Piano and Concept : Sebastian Knauer
Compilation of Text: Wolfgang Knauer
Baroness Martha Elisabeth von Waldstätten, separated from her husband and well-known among the Viennese aristocracy, reminisces about her experiences with Wolfgang Amadeus Mozart, with whom she had a close and intimate relationship some years previously. Experienced and still attractive, notorious for her free and easy way of life, the noblewoman was not only Mozart’s piano pupil but also his generous sponsor, who had often helped him in difficult situations of a private nature at a time when the composer tried to establish himself in Vienna as a free-lance musician.
Mozart observed with suspicion a close contact developing between his father and the baroness. They began to correspond with one another and in his letters the widowed Salzburg deputy director of music expressed in words of longing his wish for a personal encounter. As far as is known, however, only one such meeting took place.
At her country estate in Klosterneuburg where, long after the deaths of father Mozart and son, the baroness lives in total seclusion, she begins to imagine that Leopold has once more returned to her for a concluding and clarifying talk about his son. She delivers a monologue that is mainly about the women in his son’s life.

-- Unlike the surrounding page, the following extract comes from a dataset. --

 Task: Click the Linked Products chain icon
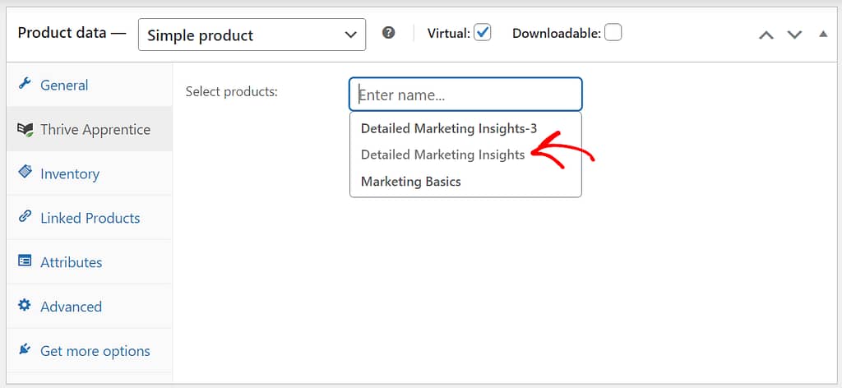tap(25, 216)
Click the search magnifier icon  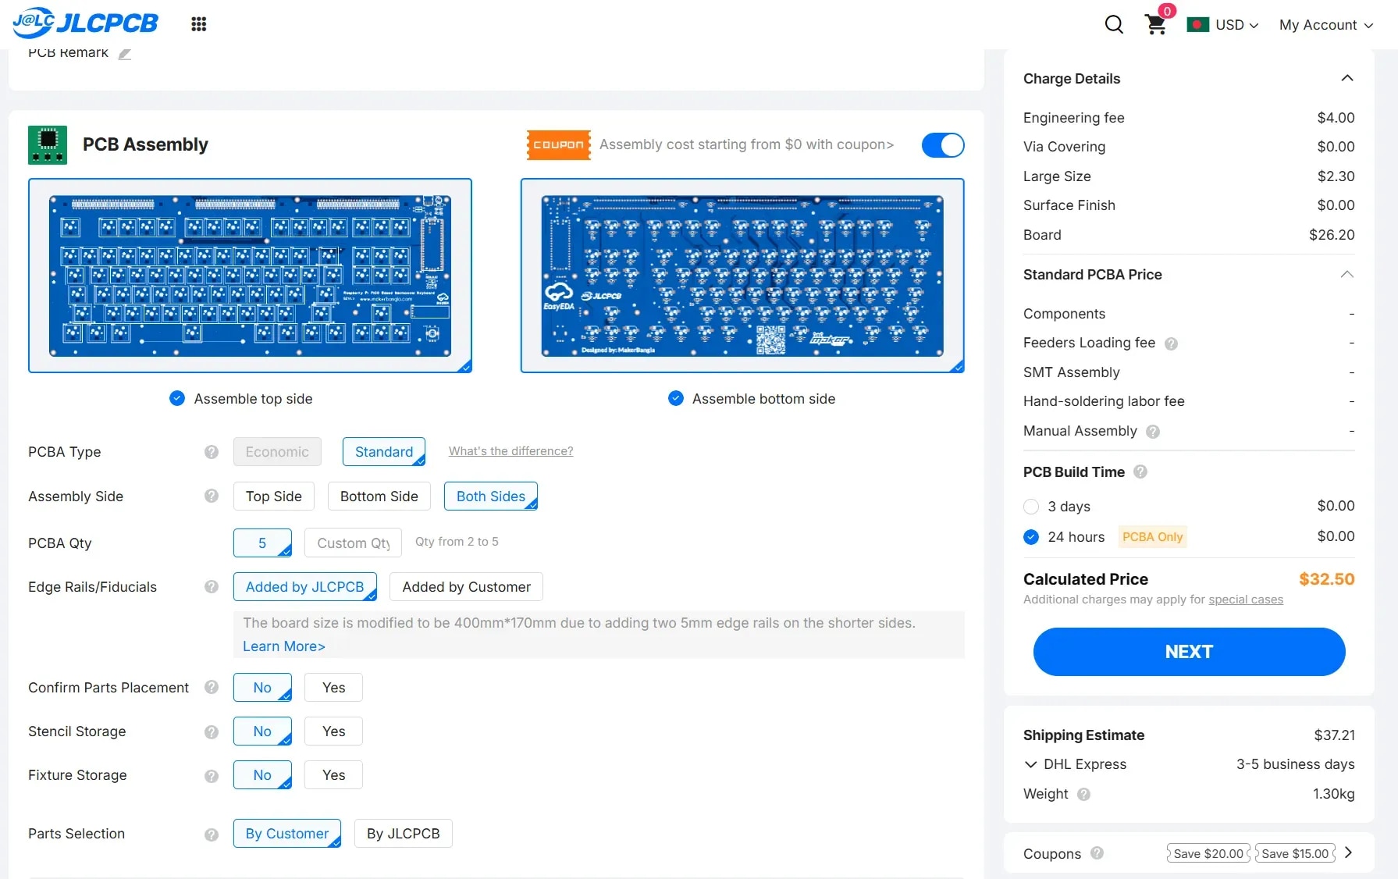tap(1114, 25)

The content of this monologue is predominantly based on letters by the two Mozarts as well as on authentic documents from Mozart's days.

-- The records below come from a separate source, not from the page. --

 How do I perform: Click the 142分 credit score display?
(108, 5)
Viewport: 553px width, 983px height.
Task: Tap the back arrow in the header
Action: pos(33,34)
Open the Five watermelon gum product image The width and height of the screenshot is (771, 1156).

The baroness’ reminiscences are interlinked with compositions by Mozart which are closely related to some of his female piano pupils, in other words, young women whose talent he not only appreciated but with whom, according to fellow contemporaries, he was also in love, albeit for brief periods. Among these works is the Sonata K309 in whose andante he portrayed Rosa Cannabich from Mannheim, the C minor Fantasia K475 and the Sonata K457, also in C minor, both of which he dedicated to the married Therese von Trattner.
“He was a husband, fathered four children and was an enthusiastic lover to his wife, but there was also many an extramarital ‘gallantry’ to which his good wife turned a blind eye.” This is taken from a biography published in Leipzig in 1828, which was written a few years after Mozart’s death by Georg Nikolaus von Nissen, second husband of Mozart’s widow Constanze.

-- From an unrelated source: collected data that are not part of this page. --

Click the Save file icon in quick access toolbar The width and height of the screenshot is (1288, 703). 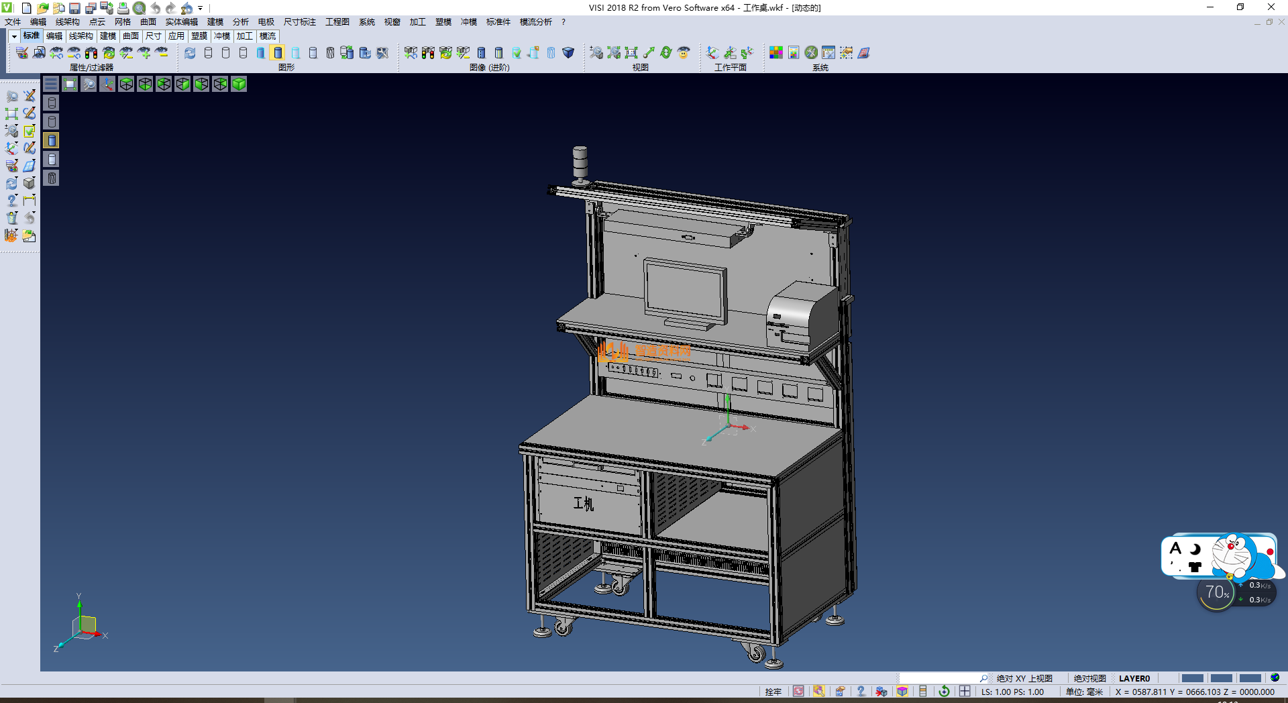(74, 8)
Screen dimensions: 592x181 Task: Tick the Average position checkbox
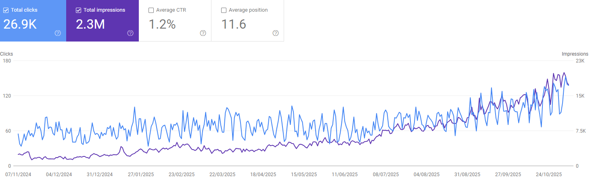click(x=224, y=10)
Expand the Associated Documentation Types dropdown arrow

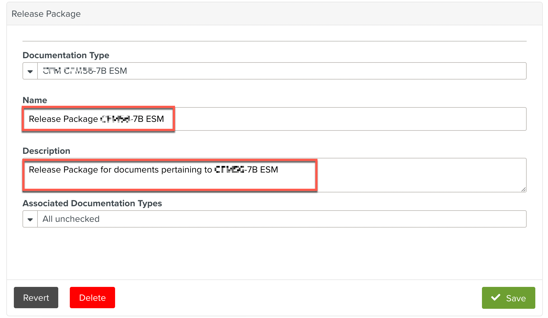[30, 219]
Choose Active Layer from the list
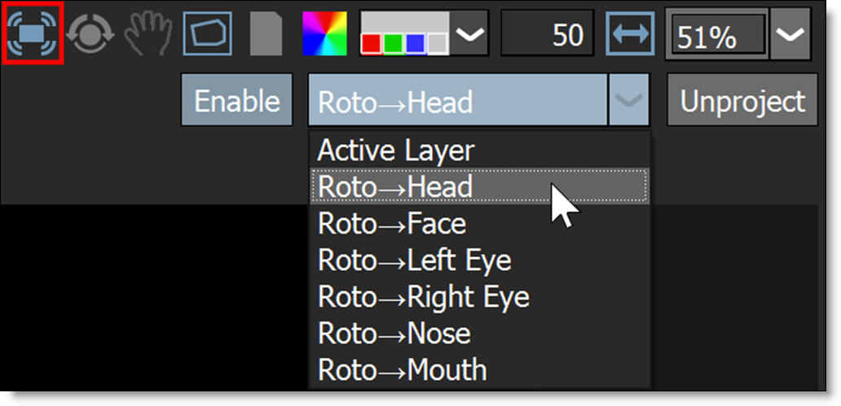 pyautogui.click(x=395, y=151)
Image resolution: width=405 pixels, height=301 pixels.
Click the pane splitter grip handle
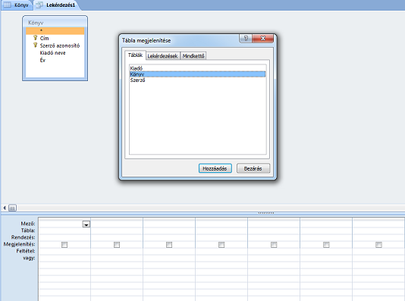point(266,213)
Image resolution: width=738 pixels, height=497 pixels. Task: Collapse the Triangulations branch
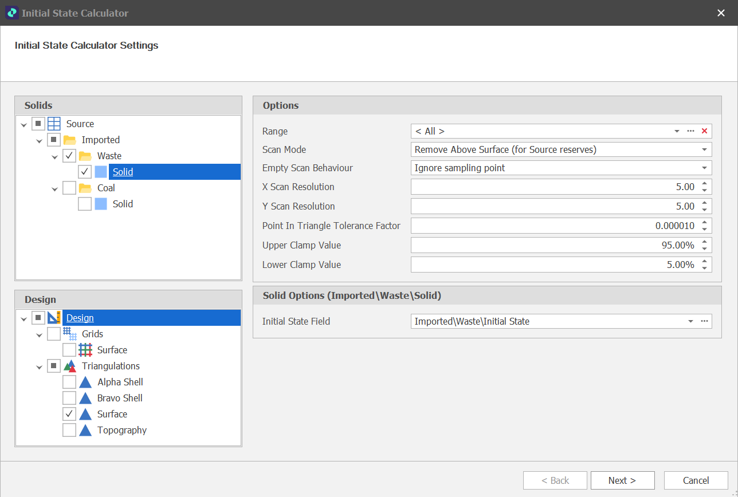pos(39,366)
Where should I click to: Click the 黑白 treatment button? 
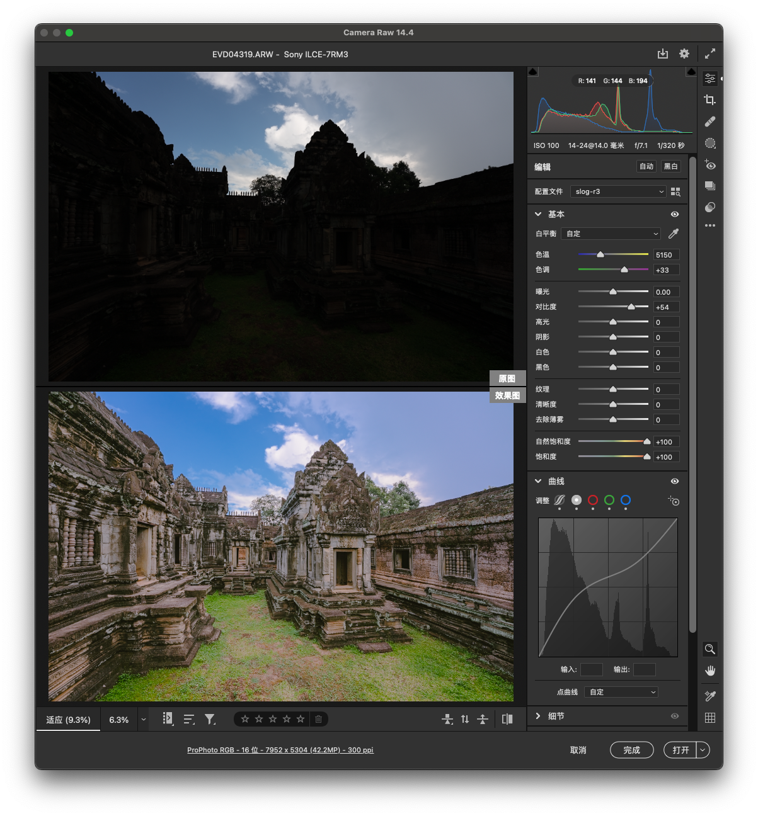670,166
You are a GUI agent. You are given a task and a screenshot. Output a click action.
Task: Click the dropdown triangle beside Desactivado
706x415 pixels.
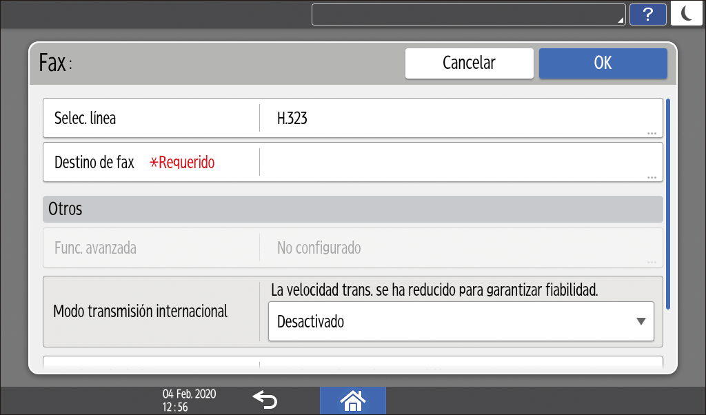[x=641, y=322]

It has never been a secret that women played an important part in Mozart’s life. He had “female acquaintances” that went beyond mere social or professional contacts, turning into more or less fleeting love affairs before and after he married Constanze Weber. The line extends from his childhood love, his Augsburg cousin Marianne Thekla, known to posterity through the infamous “Bäsle-Briefe” (cousin letters) to Mozart’s “English girl”, the soprano Nancy Storace, the first Susanna in “Figaro”, for whom he composed the famous “Rose” aria.
Mozart’s greatest heartache was caused by Constanze’s sister Aloisia, a celebrated singer of the time, whom he had met in Mannheim and whom he never quite forgot, even after she had rejected him. Shortly after his marriage, he danced Harlequin to Aloisia’s Colombine in a commedia dell’ arte mime he had composed for the Viennese carnival. This scene provided the title for this programme.
Mozart would often hide behind the mask of the harlequin or buffoon (a popular character in contemporary Viennese folk theatre). His rude and coarse jokes, whose often animalistic character was diametrically opposed to his music, seemed to serve him as a kind of protective shield behind which he tried to hide his vulnerability and fear of not being loved.